Inquietanti domande sono rimbalzate sulla stampa e in radio-televisione da parte di giornalisti italiani e stranieri: sciatteria, incuria o difettosa costruzione da parte di imprenditori? V’è chi ha rilevato che, in Italia, costruttori disonesti (non solo di strade), possono confidare in un ordinamento giuridico particolarmente favorevole alla frode. Con una serie di presunti ostacoli alla concessione di licenze e di autorizzazioni si sostiene di combattere la corruzione, ma in realtà la si alimenta: gli intoppi burocratici sono agevolmente superati da “mazzette” date, sottobanco, a funzionari corrotti. Inoltre, la nostra Costituzione, a differenza di quella degli Stati non proprio indulgenti con i rei, è ispirata al principio dell’emenda, idest del perdono dei reprobi che in carcere diano prova di buona condotta. E nei Paesi “misericordiosi” non è facile da combattere la corruzione, che anzi è alimentata dai pannicelli caldi di processi che finiscono con il generare soltanto bolle di sapone.
Purtroppo, i ponti “a rischio di perdita di staticità” continueranno a essere costruiti soprattutto per effetto dell’alibi dei pochissimi soldi che l’Unione Europea ci consente di dedicare agli investimenti anche in materia di appalti. E ciò, a causa delle misure d’austerità e dell’obbligo di pareggio del bilancio statale. I soldi dei contribuenti dell’Unione Europea sembrano destinati a garantire soprattutto l’eventuale default delle banche che danno mutui a imprese europee claudicanti e il sostegno alle organizzazioni non governative che curano il traffico dell’immigrazione, utile alle stesse imprese per pagare più agevolmente (per il basso costo della mano d’opera) i ratei del credito loro concesso.
Tutt’altro che campato in aria sembra il sospetto che l’Unione Europea, fiduciaria e longa manus dei finanzieri di Wall Street e della City (secondo una teoria piuttosto diffusa), dopo avere somministrato ai suoi Stati-Membri un’abbondante assunzione di “droghe” economiche (Euro da inghiottire con dosi d’acqua diverse da Paese a Paese, Trattato di Maastricht con la creazione di una Banca Europea, intrusioni costituzionali negli aspetti vitali del bilancio degli Stati e via dicendo) sia stata considerata, in ambienti poco corrivi, una madre generosa per alcuni “figli” prediletti dell’Euro-continente e pessima per altri, considerati “figliastri” e trattati, conseguentemente, in maniera diversa.

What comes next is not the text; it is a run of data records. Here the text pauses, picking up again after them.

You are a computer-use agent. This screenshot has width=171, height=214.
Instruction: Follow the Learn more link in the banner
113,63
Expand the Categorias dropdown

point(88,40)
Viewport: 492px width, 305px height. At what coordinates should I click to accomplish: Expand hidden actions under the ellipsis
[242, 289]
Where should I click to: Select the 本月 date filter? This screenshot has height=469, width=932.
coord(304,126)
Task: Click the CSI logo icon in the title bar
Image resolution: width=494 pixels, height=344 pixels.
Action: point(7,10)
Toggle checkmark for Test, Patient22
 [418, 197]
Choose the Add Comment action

Restando in metafora, i tecnocrati di Bruxelles avrebbero consegnato del “cor di Federico ambo le chiavi” a francesi e tedeschi, lasciando in balia dei medesimi Paesi, bocconi ghiotti come l’Italia, un tempo grande potenza industriale e commerciale del mondo (prima, cioè, dell’assunzione delle droghe). Naturalmente, alcuni risultati dell’ingiustizia subita dal Bel Paese si sono visti subiti; altri sono ancora in fieri.
L’iper-commercio è passato in mano francese e gli Italiani, abituati a fare la spesa nei locali di Standa, Upim e via dicendo, si sono riversati nei centri commerciali Auchan, Carrefour, Leroy Merlin oltre che nelle boutique del lusso (italiane nel marchio, ma francesi nella proprietà) senza troppi traumi. Così come si apprestano, con animo lieto, a volare Lufthansa, sufficientemente stanchi della “storia senza fine” dell’Alitalia e dei costosi, ipotizzati salvataggi, puntualmente mancati, perché rivelatisi inadeguati e inutili.

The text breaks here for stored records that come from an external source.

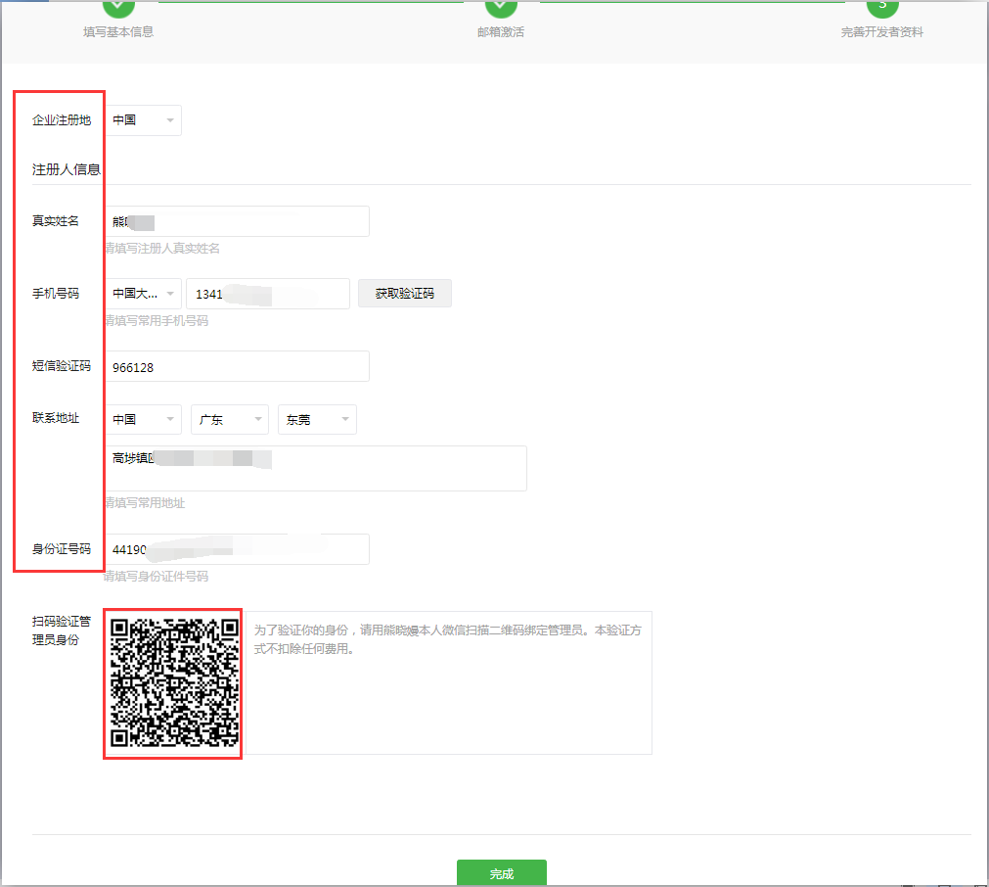This screenshot has height=887, width=989.
Task: Click the step 3 circle above 完善开发者资料
Action: [x=881, y=6]
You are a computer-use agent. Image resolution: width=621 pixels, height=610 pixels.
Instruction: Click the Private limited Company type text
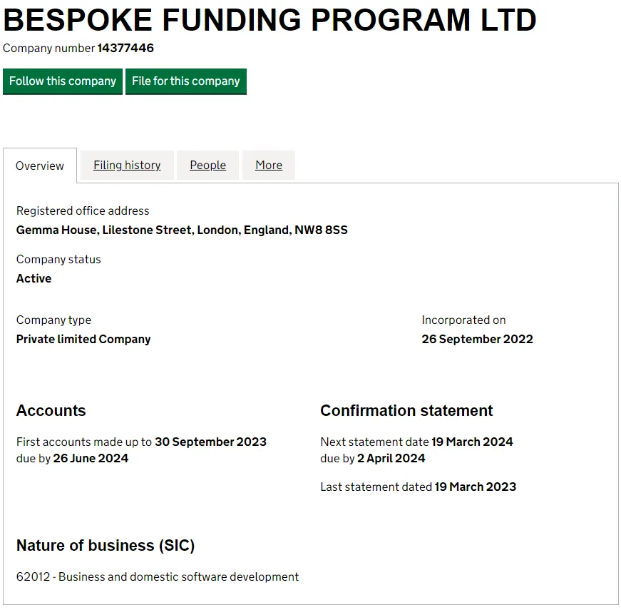83,339
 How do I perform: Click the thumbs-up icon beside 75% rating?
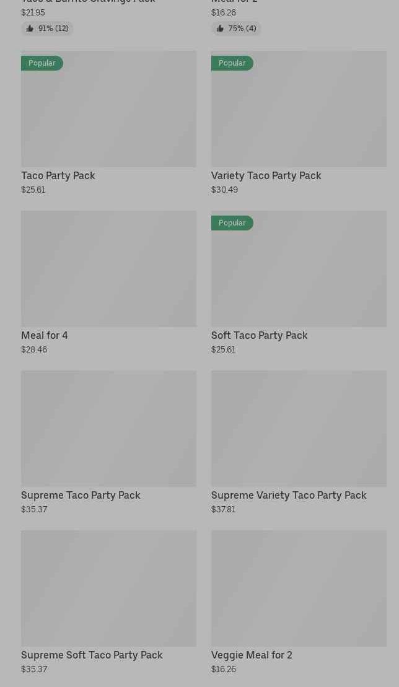coord(220,28)
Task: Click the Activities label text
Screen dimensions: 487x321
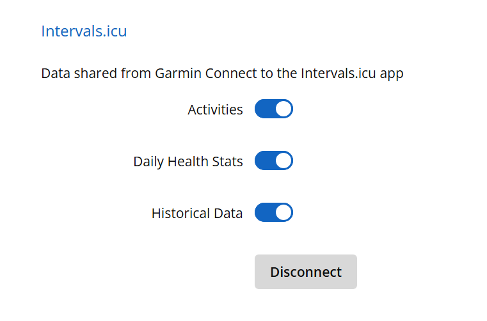Action: [215, 110]
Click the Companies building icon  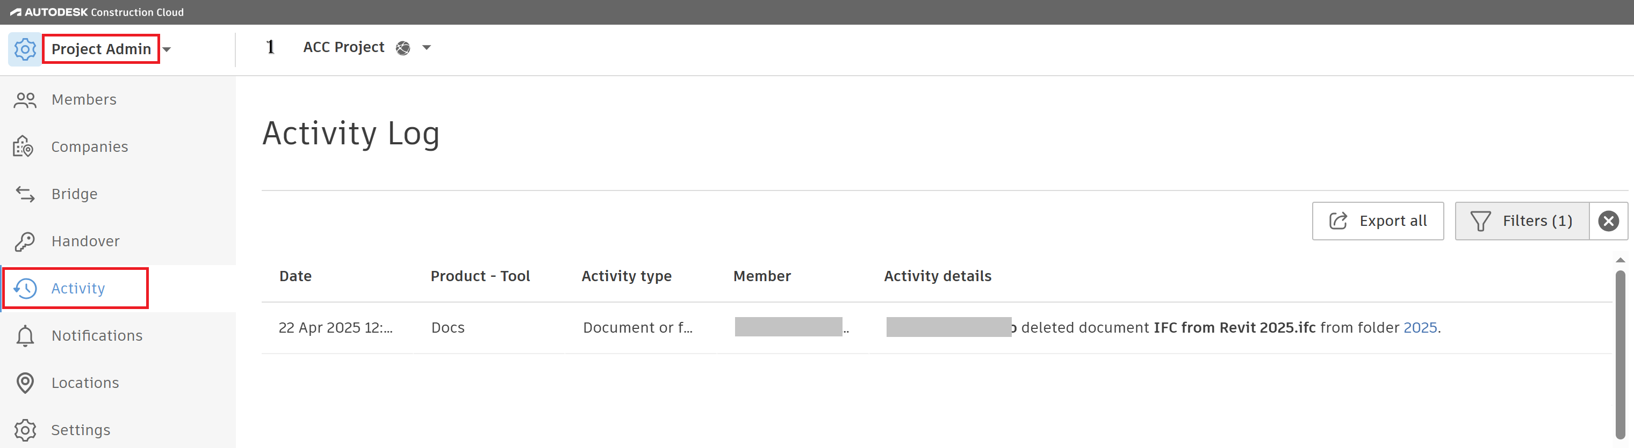23,147
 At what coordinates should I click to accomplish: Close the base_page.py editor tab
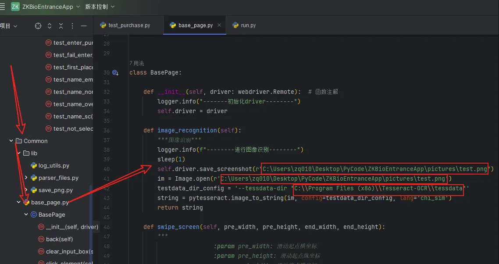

Sarà agevole per gli abitanti dello Stivale (tranne che per i lavoratori che perderanno il posto) anche rinunciare ad acciaio e siderurgia, le cui industrie sono ritenute, dai padroni del Pianeta poco adatte alle nostre bellezze paesaggistiche oltre che (ma ciò è taciuto) dannosamente concorrenti con l’industria pesante franco-tedesca! Come della nota filastrocca, i discendenti dell’antica civiltà “greco-romana”, divenuta in forza del verbo religioso “giudaico-cristiana”, ritenendo blasfema la protesta contro le prepotenze di banche che sono (almeno) prevalentemente ebraiche o vaticane cantano in coro: Tutto va ben, madama la Marchesa!
Peccato, però, che qualcosa, ogni tanto turba la melodiosa cantilena: come il crollo di un viadotto.